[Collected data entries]
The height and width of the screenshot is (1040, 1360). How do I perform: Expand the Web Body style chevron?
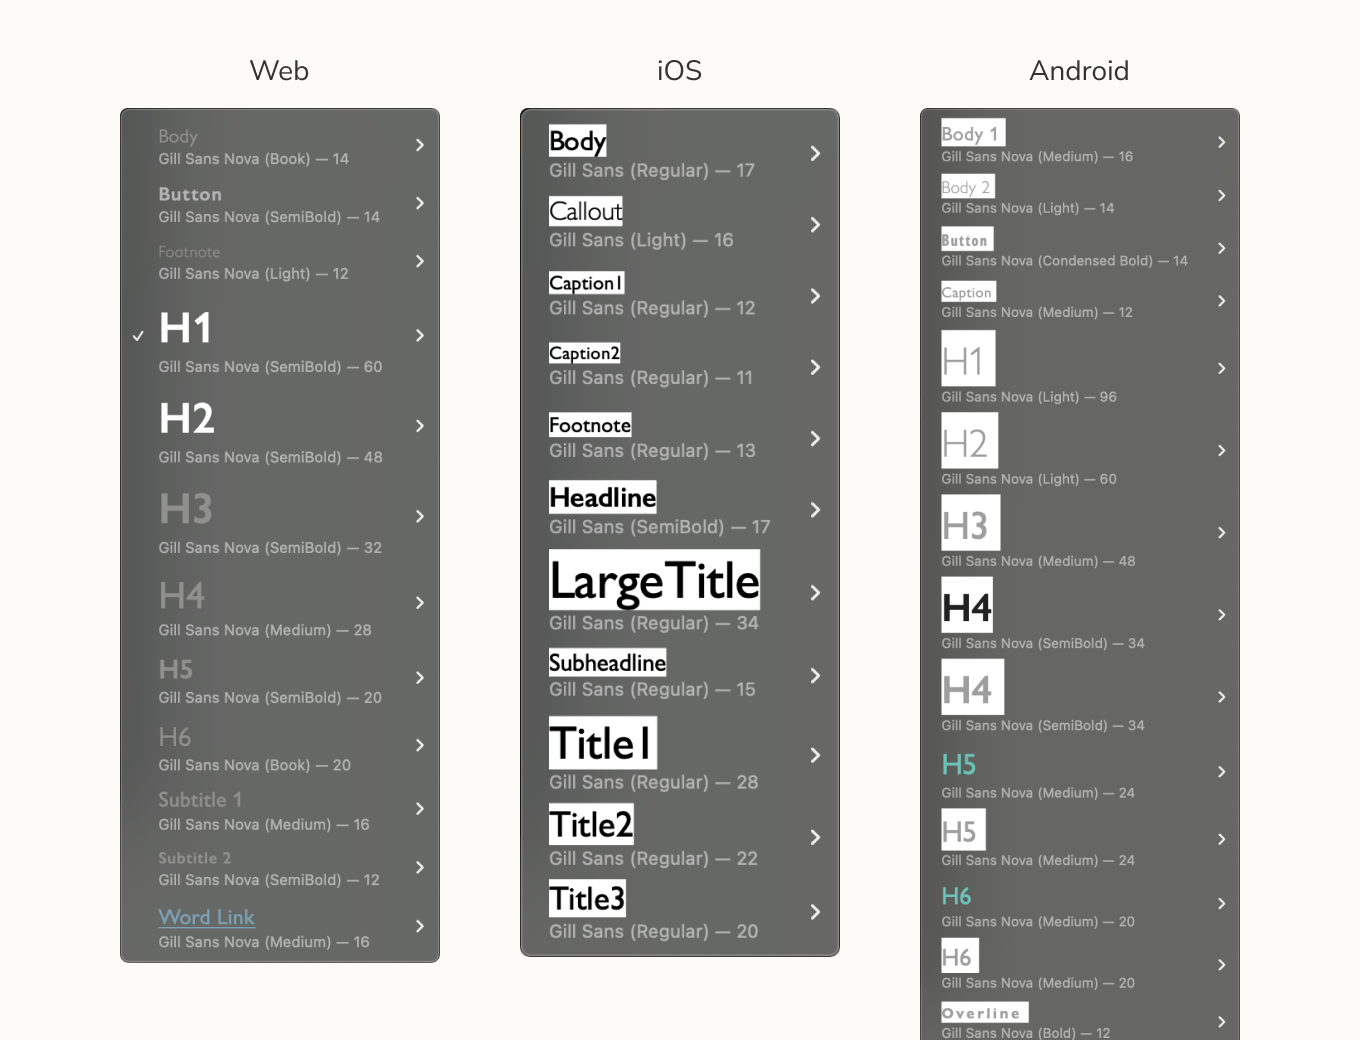tap(420, 145)
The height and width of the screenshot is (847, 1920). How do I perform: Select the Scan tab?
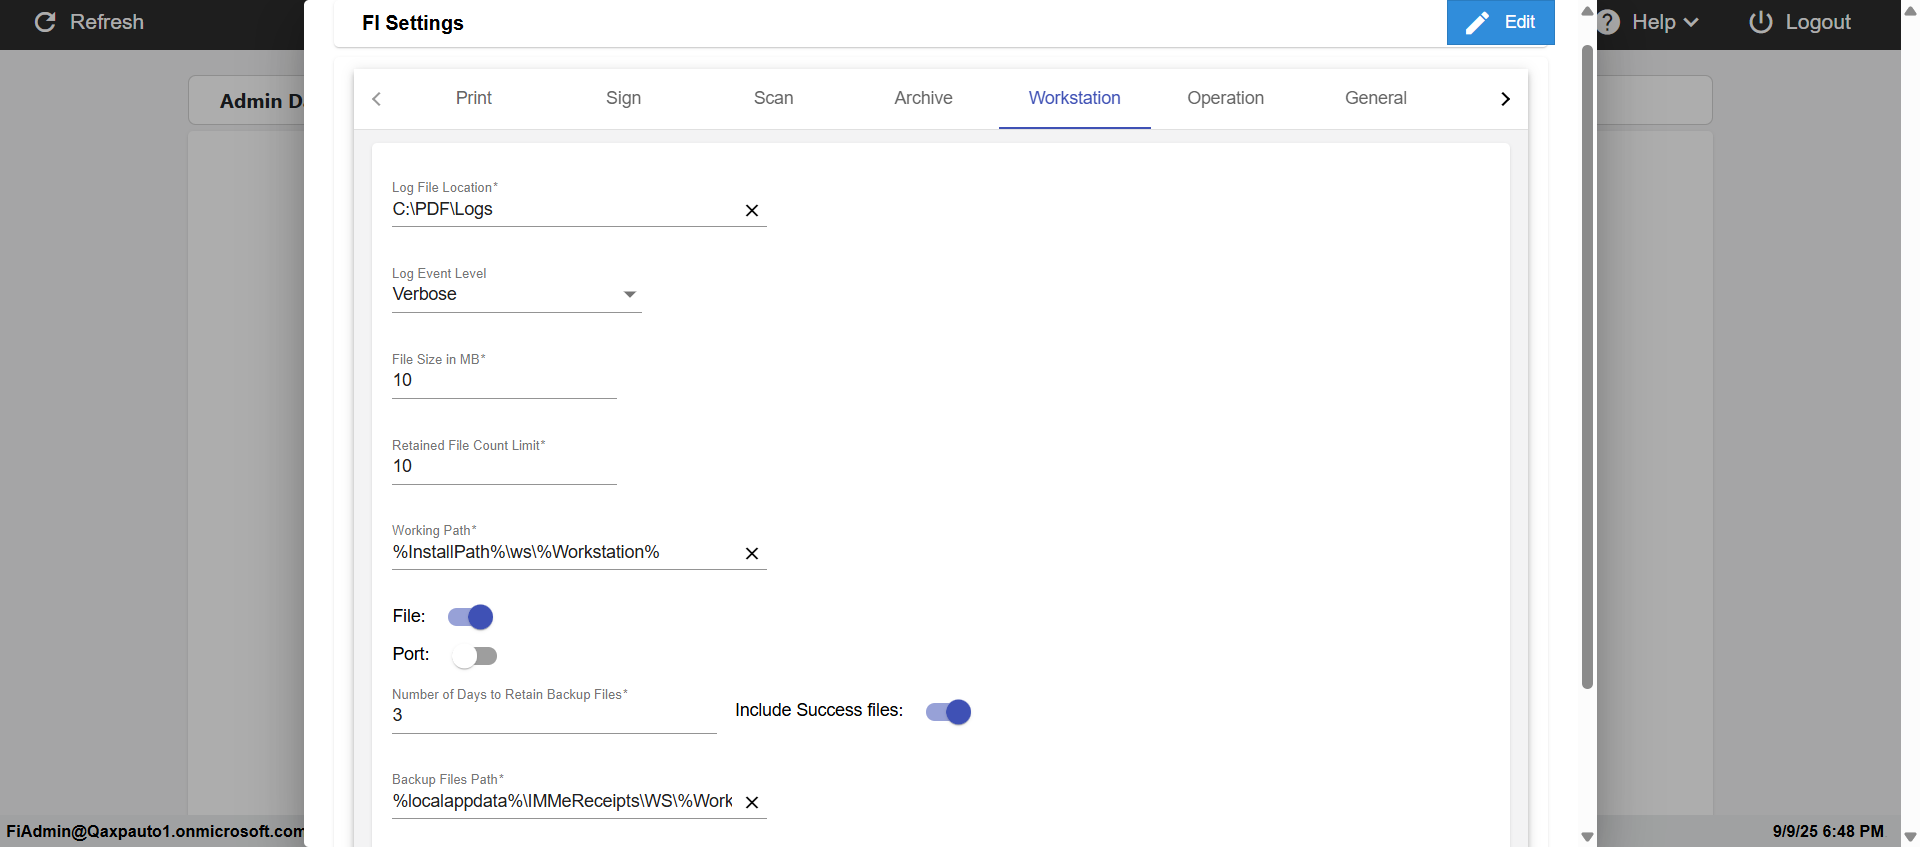coord(773,98)
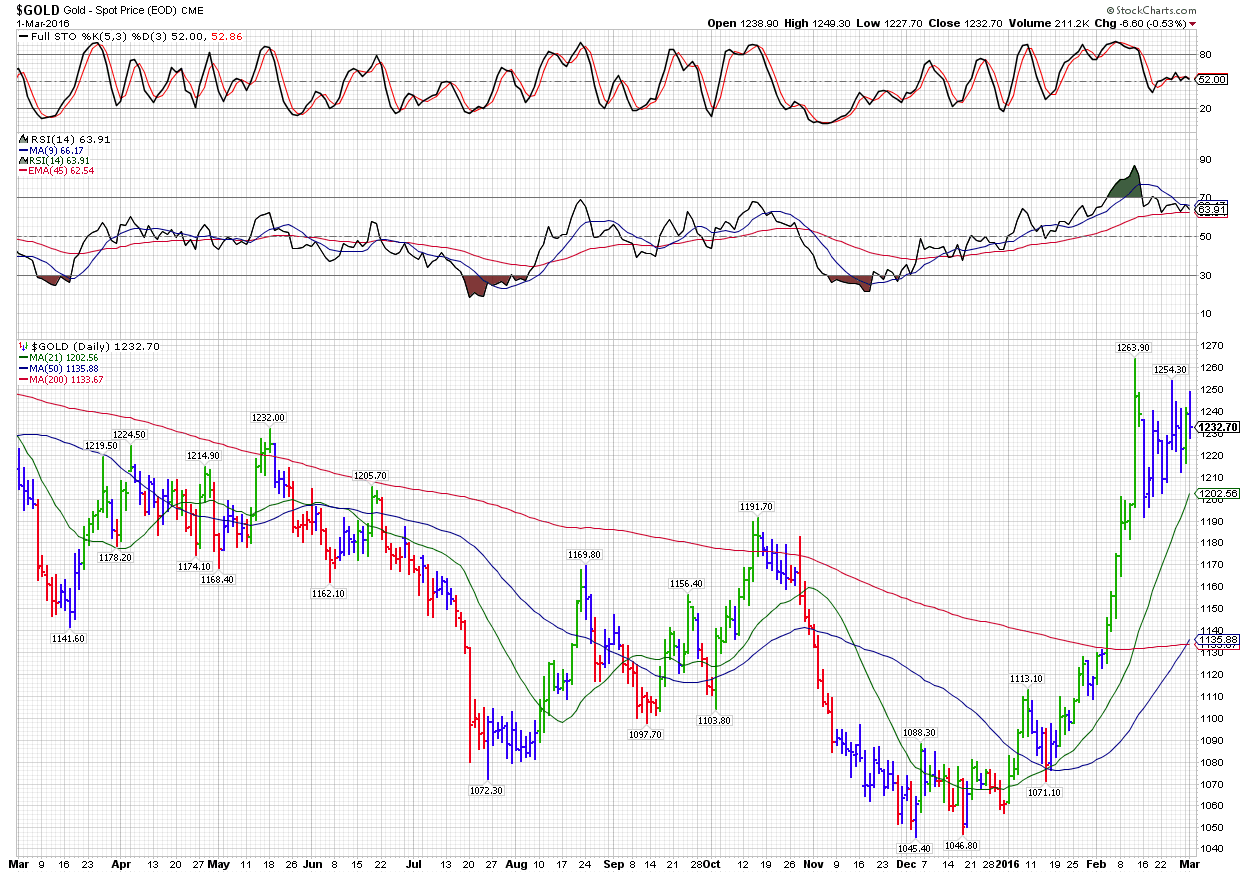1240x873 pixels.
Task: Select the green MA(21) legend line marker
Action: pos(22,357)
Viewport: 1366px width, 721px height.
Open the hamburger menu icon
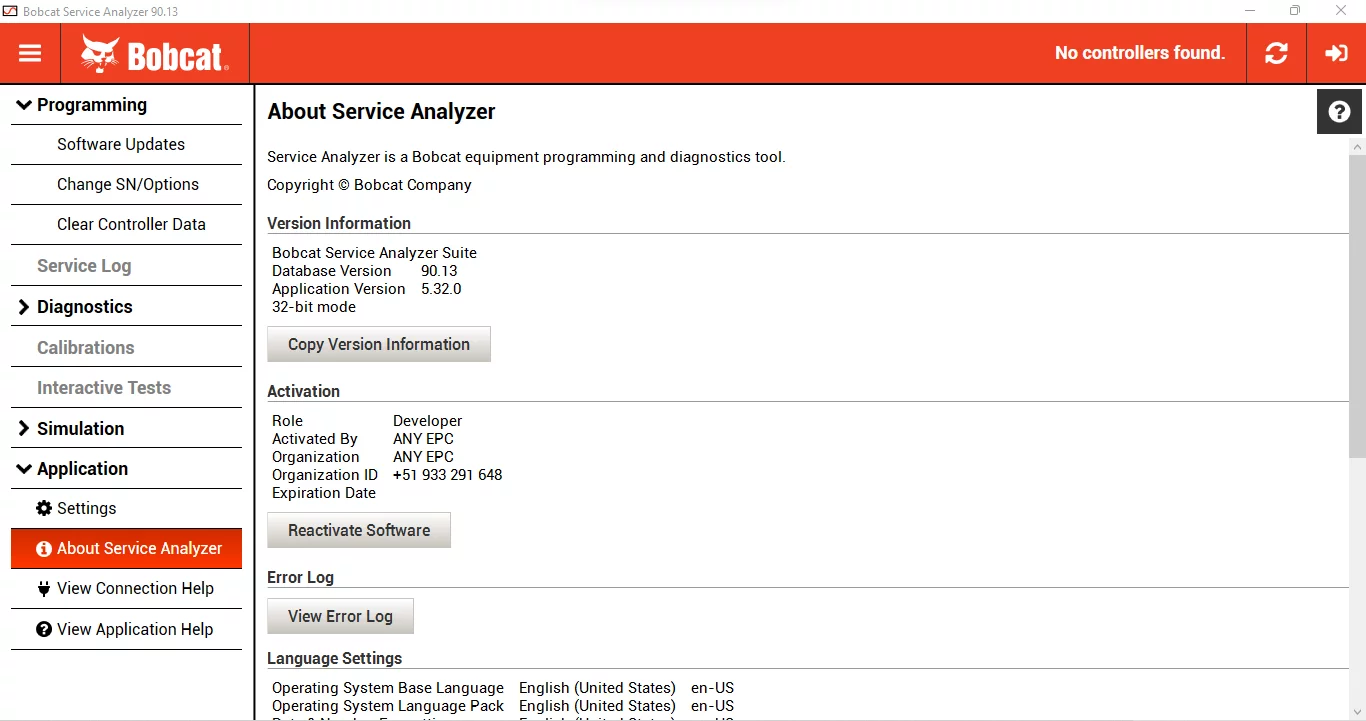point(30,53)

Your goal => Would you return the records exactly as written, minus any image?

Response to the exercise =>
The height and width of the screenshot is (1040, 1360). How do I perform: Expand the Web Body style chevron?
tap(420, 145)
The height and width of the screenshot is (847, 1920). How do I perform: Select the Scan tab?
coord(773,98)
1240x873 pixels.
Task: Select the green MA(21) legend line marker
Action: pos(22,357)
Viewport: 1366px width, 721px height.
Open the hamburger menu icon
point(30,53)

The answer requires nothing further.